▶ **Task to carry out**
Once the line containing "EPF Calculator (405, 1556)" is found in the entries below, restate it and each following line word for word, stopping after the line containing "Income Tax App android (427, 135)".
─── Data to process ───
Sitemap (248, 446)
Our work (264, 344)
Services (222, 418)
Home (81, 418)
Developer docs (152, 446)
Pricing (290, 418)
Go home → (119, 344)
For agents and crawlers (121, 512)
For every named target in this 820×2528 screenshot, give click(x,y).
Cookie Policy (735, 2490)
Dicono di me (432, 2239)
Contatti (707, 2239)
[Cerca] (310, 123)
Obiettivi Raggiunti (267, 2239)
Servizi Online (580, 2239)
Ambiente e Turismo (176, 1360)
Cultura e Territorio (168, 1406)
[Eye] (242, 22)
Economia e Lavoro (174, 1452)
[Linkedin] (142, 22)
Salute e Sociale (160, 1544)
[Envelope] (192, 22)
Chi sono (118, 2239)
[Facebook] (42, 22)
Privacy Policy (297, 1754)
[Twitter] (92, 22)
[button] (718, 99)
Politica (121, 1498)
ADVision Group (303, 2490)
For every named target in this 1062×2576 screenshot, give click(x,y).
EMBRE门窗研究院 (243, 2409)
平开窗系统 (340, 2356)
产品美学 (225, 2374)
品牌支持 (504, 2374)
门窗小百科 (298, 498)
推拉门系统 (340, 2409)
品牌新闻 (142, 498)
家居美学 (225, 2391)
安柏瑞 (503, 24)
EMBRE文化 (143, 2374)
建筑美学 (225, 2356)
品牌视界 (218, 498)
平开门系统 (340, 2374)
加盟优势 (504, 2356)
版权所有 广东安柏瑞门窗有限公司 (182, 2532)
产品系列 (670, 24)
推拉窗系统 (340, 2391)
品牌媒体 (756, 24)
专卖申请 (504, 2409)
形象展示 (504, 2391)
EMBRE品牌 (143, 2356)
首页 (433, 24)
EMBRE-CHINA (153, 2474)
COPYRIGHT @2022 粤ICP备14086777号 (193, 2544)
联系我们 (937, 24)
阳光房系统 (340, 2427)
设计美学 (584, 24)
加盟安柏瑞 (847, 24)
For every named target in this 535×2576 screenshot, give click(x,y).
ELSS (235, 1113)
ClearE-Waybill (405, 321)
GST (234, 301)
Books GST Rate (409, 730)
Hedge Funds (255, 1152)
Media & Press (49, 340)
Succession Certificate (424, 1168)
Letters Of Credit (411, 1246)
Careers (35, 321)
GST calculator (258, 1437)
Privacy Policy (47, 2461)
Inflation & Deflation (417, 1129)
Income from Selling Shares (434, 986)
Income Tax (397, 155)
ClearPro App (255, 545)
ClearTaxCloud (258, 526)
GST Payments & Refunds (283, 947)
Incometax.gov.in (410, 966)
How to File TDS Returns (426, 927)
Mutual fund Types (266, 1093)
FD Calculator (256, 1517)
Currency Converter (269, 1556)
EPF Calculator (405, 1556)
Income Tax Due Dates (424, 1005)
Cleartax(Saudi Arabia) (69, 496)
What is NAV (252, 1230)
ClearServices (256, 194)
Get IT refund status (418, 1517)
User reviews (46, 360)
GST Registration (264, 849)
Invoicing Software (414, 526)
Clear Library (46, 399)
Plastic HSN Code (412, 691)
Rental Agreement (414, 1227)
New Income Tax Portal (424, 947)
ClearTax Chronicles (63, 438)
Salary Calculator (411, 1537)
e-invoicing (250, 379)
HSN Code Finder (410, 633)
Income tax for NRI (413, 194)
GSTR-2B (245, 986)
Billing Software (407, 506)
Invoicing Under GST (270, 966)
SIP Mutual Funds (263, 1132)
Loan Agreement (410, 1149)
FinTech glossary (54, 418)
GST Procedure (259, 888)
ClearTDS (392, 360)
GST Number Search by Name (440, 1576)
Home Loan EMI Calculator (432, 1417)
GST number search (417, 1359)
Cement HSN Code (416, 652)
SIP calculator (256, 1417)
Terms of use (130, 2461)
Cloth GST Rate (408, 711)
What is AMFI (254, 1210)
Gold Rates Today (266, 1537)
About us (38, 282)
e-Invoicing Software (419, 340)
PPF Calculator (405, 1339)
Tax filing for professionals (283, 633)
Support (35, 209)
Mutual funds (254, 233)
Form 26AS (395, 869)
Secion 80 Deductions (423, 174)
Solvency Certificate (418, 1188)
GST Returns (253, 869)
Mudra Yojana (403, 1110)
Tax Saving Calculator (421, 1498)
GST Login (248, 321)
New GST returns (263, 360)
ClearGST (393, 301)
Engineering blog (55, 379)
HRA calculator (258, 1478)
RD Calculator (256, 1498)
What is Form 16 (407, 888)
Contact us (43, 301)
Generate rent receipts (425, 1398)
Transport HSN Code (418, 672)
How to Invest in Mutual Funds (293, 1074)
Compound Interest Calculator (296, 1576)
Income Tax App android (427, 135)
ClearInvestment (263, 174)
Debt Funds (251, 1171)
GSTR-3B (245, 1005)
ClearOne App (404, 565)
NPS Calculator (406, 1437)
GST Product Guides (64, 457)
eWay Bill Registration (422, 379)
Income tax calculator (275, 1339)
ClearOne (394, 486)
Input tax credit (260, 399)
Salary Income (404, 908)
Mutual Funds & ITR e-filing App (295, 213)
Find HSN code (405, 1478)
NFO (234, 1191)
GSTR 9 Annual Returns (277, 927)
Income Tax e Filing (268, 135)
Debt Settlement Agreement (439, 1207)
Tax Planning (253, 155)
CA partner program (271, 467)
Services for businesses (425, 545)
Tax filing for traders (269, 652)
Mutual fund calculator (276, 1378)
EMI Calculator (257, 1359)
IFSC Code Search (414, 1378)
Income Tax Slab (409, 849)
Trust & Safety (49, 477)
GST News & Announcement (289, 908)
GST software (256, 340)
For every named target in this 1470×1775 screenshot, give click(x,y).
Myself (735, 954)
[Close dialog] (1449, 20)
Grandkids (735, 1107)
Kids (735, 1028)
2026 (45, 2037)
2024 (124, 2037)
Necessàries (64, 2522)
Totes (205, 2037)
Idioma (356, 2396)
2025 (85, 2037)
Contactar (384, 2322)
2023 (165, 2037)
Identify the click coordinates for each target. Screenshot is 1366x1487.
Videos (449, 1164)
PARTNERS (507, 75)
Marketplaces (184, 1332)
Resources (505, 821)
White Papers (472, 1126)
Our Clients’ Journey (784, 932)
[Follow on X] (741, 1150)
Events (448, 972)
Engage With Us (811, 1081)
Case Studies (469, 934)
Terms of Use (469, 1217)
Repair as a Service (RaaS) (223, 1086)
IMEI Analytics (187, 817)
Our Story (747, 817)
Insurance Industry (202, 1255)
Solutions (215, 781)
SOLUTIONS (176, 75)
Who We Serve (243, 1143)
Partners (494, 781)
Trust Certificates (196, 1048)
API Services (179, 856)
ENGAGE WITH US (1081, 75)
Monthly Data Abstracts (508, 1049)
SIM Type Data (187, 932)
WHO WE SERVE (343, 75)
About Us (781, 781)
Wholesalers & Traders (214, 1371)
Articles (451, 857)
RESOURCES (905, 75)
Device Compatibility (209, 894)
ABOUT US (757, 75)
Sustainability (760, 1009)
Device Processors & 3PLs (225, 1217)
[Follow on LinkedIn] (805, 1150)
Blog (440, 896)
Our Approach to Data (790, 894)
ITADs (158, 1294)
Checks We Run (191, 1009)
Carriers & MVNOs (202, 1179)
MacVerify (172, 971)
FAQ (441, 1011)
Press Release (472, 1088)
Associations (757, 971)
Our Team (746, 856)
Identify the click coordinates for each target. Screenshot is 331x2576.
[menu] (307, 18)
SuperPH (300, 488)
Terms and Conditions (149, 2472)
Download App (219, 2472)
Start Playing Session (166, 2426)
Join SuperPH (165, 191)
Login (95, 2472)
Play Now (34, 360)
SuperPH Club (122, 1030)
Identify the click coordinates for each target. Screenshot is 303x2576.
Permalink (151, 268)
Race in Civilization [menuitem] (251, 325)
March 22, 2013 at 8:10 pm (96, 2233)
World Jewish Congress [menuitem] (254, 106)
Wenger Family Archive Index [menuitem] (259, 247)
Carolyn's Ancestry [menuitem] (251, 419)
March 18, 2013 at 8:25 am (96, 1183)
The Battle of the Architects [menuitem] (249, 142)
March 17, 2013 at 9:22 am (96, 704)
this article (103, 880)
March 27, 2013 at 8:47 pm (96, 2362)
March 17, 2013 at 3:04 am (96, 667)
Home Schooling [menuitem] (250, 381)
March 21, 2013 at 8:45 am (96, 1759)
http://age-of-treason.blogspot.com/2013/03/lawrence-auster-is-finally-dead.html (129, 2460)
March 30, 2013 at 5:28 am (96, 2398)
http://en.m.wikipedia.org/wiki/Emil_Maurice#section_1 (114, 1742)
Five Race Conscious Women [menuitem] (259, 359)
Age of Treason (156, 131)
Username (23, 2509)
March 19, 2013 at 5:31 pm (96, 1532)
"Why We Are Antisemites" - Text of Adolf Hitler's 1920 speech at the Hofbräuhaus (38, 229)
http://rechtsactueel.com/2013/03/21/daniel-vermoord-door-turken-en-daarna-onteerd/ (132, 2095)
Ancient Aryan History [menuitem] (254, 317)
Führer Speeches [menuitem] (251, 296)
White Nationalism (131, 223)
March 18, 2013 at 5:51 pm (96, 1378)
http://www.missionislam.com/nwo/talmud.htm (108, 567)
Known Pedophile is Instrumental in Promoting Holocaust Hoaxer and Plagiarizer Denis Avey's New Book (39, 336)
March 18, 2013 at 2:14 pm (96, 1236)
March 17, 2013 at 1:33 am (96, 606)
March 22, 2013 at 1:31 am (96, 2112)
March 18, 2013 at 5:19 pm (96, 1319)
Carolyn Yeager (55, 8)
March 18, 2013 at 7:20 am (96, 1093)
───
▶ **Finished exercise**
EPF Calculator (405, 1556)
Income Tax Due Dates (424, 1005)
Cleartax(Saudi Arabia) (69, 496)
What is NAV (252, 1230)
ClearServices (256, 194)
Get IT refund status (418, 1517)
User reviews (46, 360)
GST Registration (264, 849)
Invoicing Software (414, 526)
Clear Library (46, 399)
Plastic HSN Code (412, 691)
Rental Agreement (414, 1227)
New Income Tax Portal (424, 947)
ClearTax Chronicles (63, 438)
Salary Calculator (411, 1537)
e-invoicing (250, 379)
HSN Code Finder (410, 633)
Income tax for NRI (413, 194)
GSTR-2B (245, 986)
Billing Software (407, 506)
Invoicing Under GST (270, 966)
SIP Mutual Funds (263, 1132)
Loan Agreement (410, 1149)
FinTech glossary (54, 418)
GST Procedure (259, 888)
ClearTDS (392, 360)
GST Number Search by Name (440, 1576)
Home Loan EMI Calculator (432, 1417)
GST number search (417, 1359)
Cement HSN Code (416, 652)
SIP calculator (256, 1417)
Terms of use (130, 2461)
Cloth GST Rate (408, 711)
What is AMFI (254, 1210)
Gold Rates Today (266, 1537)
About us (38, 282)
e-Invoicing Software (419, 340)
PPF Calculator (405, 1339)
Tax filing for professionals (283, 633)
Support (35, 209)
Mutual funds (254, 233)
Form 26AS (395, 869)
Secion 80 Deductions (423, 174)
Solvency Certificate (418, 1188)
GST Returns (253, 869)
Mudra Yojana (403, 1110)
Tax Saving Calculator (421, 1498)
GST Login (248, 321)
New GST returns (263, 360)
ClearGST (393, 301)
Engineering blog (55, 379)
HRA calculator (258, 1478)
RD Calculator (256, 1498)
What is Form 16 (407, 888)
Contact us (43, 301)
Generate rent receipts (425, 1398)
Transport HSN Code (418, 672)
How to Invest in Mutual Funds (293, 1074)
Compound Interest Calculator (296, 1576)
Income Tax App android (427, 135)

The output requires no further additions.